A recent uptick in monthly inflation has some concerned that the Reserve Bank of Australia (RBA) could prematurely end the current cash rate hiking pause. But economists from the big banks aren’t predicting rate hikes in the October meeting, though there could still be another hike before the year is out.

Recently-released monthly Consumer Price Index (CPI) data from the Australian Bureau of Statistics (ABS) found that inflation rose to 5.2% in August 2023, up from the 4.9% recorded in July 2023, but not as high as the 5.4% recorded in June 2023. However, these monthly inflation figures are generally considered to be more volatile and less reliable than the quarterly CPI data, which is scheduled for release at the end of October 2023.

RBA

September 2023 was Dr Philip Lowe’s last meeting as RBA governor, before handing the reins (and the novelty coffee mug) over to Governor Michele Bullock.

At this meeting, the board discussed hiking the cash rate by 25 points to 4.35% in response to inflation, which was expected to “remain above the Bank’s target for a prolonged period”. A recent rise in petrol prices was highlighted as evidence that the return of inflation to the RBA’s target band of 2%-3% could be “uneven.”

While the RBA decided to keep rates on hold at 4.1% in the end, noting that “the economy still appears to be on the narrow path by which inflation comes back to target and employment continues to grow”, the board also noted that “some further tightening in policy may be required should inflation prove more persistent than expected.”

Federal Government

Speaking at a doorstop interview in Longreach, Queensland, Australia’s Federal treasurer, Jim Chalmers, said that despite the recent uptick, inflation has been moderating over the long term:

“Quarterly inflation peaked before the last election, the first quarter of 2022. It peaked in annual terms around Christmas.
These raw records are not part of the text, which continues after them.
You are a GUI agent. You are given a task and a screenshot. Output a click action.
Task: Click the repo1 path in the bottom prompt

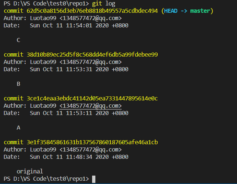point(79,179)
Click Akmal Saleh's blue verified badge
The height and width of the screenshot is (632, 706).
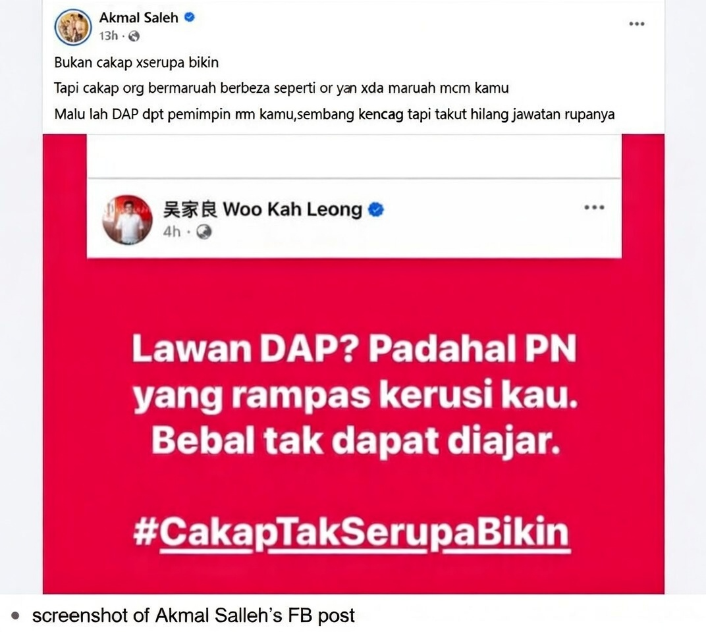pyautogui.click(x=190, y=17)
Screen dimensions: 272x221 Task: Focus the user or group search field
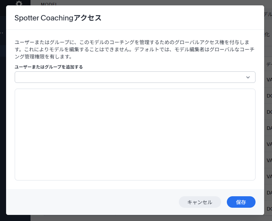129,77

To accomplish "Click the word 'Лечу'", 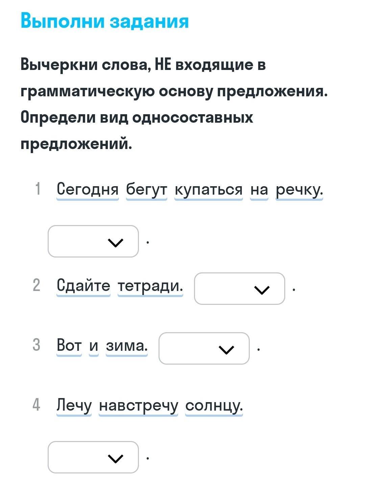I will [x=74, y=405].
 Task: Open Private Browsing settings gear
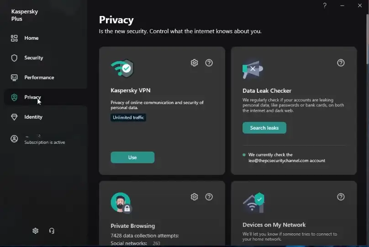pos(194,197)
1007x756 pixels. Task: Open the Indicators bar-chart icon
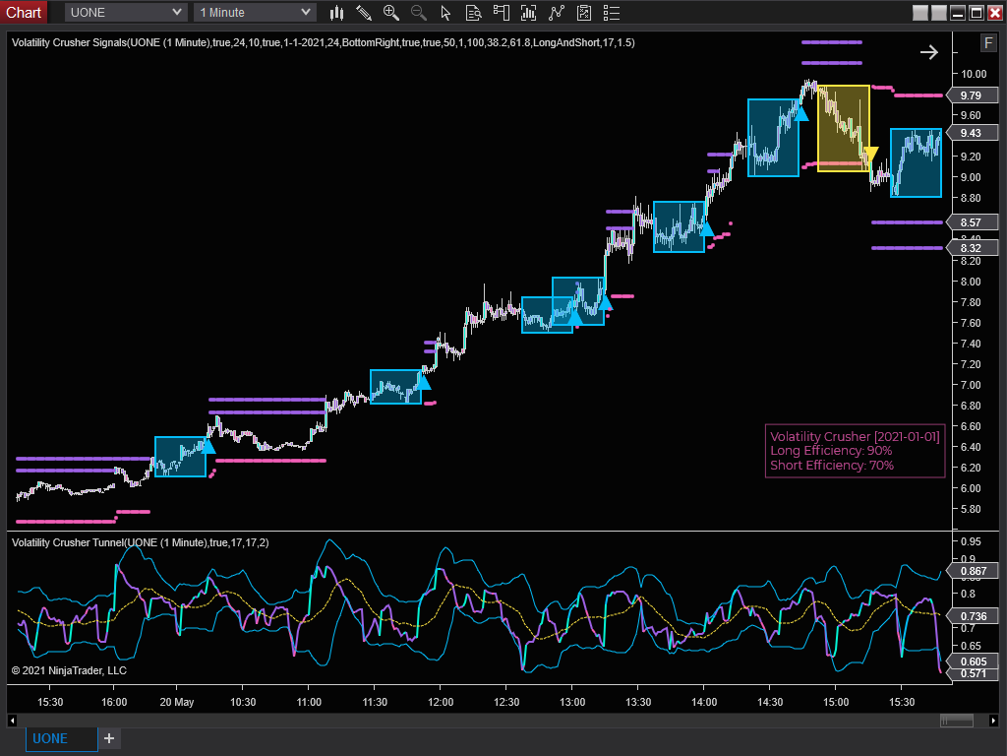pyautogui.click(x=530, y=13)
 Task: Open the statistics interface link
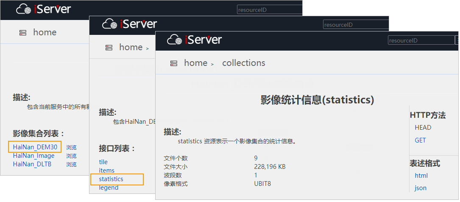click(111, 179)
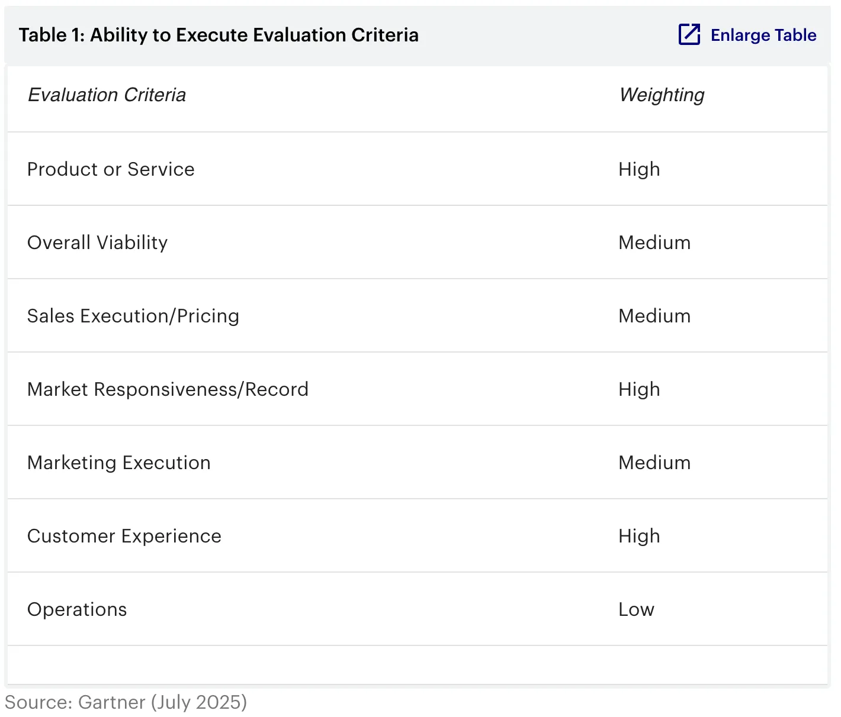Click the Medium weighting for Marketing Execution
Viewport: 841px width, 717px height.
[654, 463]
We'll see these monthly outcomes bounce around from time to time but the overall moderation is pretty clear.”

The Treasurer also reiterated his stance that he’d like to see inflation moderate more quickly to protect vulnerable Australian families, small businesses and pensioners, and that the Treasury’s “number one priority is trying to take some of the edge off these inflation pressures without adding to them.”

ANZ – hold

ANZ Research is still predicting an “extended pause” from the RBA, where it will leave the cash rate at 4.1% well into 2024, when it will commence a “modest easing cycle”. If inflation meets the RBA’s target band, the RBA could choose to cut the cash rate by 0.25% to 3.85% in late 2024.

That said, it was also noted that inflation expectations are likely to be of interest to the RBA, especially given recent strength in petrol prices.
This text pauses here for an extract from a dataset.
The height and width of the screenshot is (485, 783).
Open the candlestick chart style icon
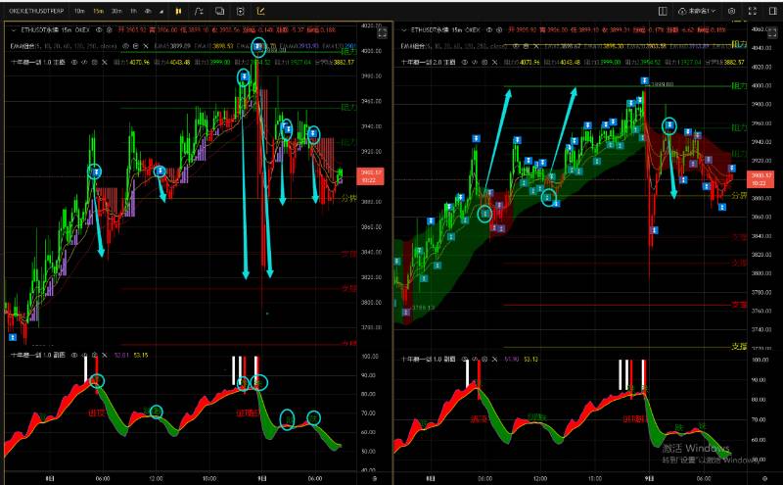point(178,11)
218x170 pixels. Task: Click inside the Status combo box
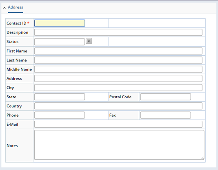(x=60, y=42)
ANZ senior economist, Adelaide Timbrell, said that while monthly inflation recorded an uptick in August 2023, the rate of 5.2% was still the second-lowest result since early 2022, and added that while the result adds a touch of upside risk, it’s “not enough risk to warrant the RBA hiking rates in October.”

Commonwealth Bank – hold

Economists from the Commonwealth Bank have described the recent inflation uptick as a “temporary hump” in inflation’s downward trend since December 2022. 

“We think the RBA will be inclined to see it that way too when it meets next Tuesday for the October rate decision.  We don’t anticipate the August CPI will alter their view the current cash rate of 4.1% is restrictive enough to pull inflation back inside the target band.”
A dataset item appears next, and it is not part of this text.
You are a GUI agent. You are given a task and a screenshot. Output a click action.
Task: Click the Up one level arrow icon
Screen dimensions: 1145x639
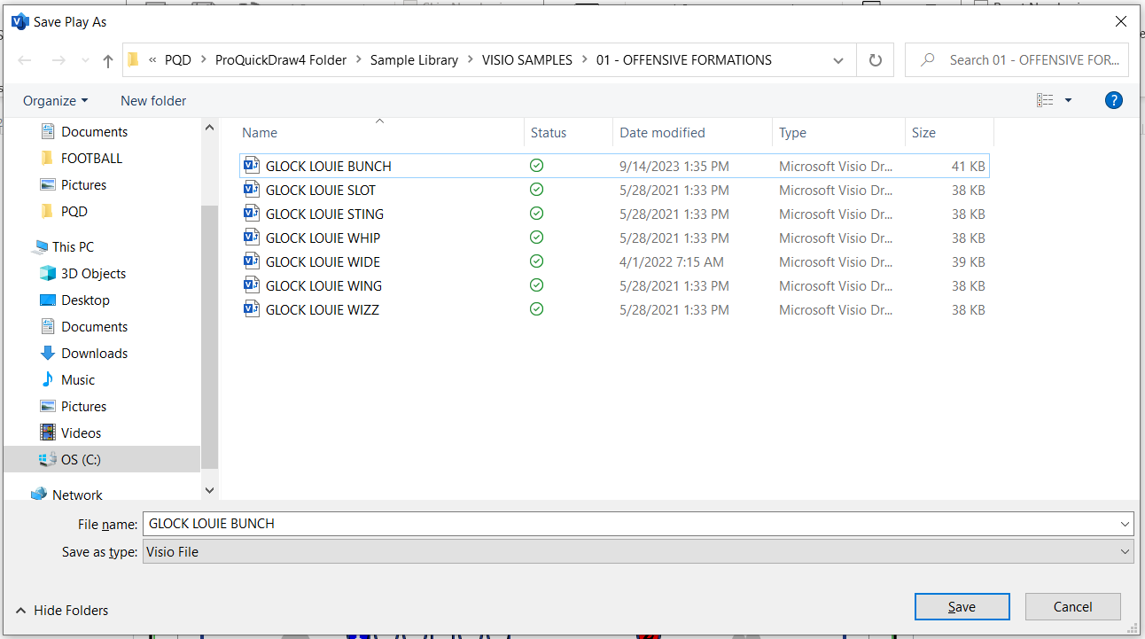pyautogui.click(x=107, y=59)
“The tightening of fiscal policy that has been occurring through 2022/23 and pushing into 2023/24 will assist the RBA in getting inflation back into the 2%-3% target range, which we expect to see in H2 2024”

NAB – hold

NAB isn’t forecasting a rate hike in October 2023, but it’s still pencilling in one more rate hike before the end of the year. This is most likely to occur in November 2023, after the RBA has had time to review the quarterly CPI figures from the ABS, among other economic indicators.

“The RBA now clearly sees rates working to slow the economy alongside the impact of inflation weighing on households’ real income growth – seeing a period of below trend growth over this year and next. We continue to see the RBA shifting back towards neutral from mid-2024 with inflation clearly returning to target and unemployment up near 5% on our forecasts.”

Westpac – hold

Westpac’s view is that the RBA will keep the cash rate on hold until August 2024, which is when the next rate cutting cycle is expected to begin. These views come in part from analysis of the minutes for recent RBA board meetings:

“In recent months, the Board has stopped describing its considerations for policy – the choice between remaining on hold and a rate hike – as “finely balanced”. Rather, it has become increasingly clear that the Board view the case for remaining on hold as the “stronger” argument, in step with their growing confidence in navigating a soft landing.“

To help you stay up to date with the latest changes to the national cash rate, as well as any adjustments to interest rates for home loans and savings accounts that follow, be sure to visit the RateCity RBA Rate Tracker hub.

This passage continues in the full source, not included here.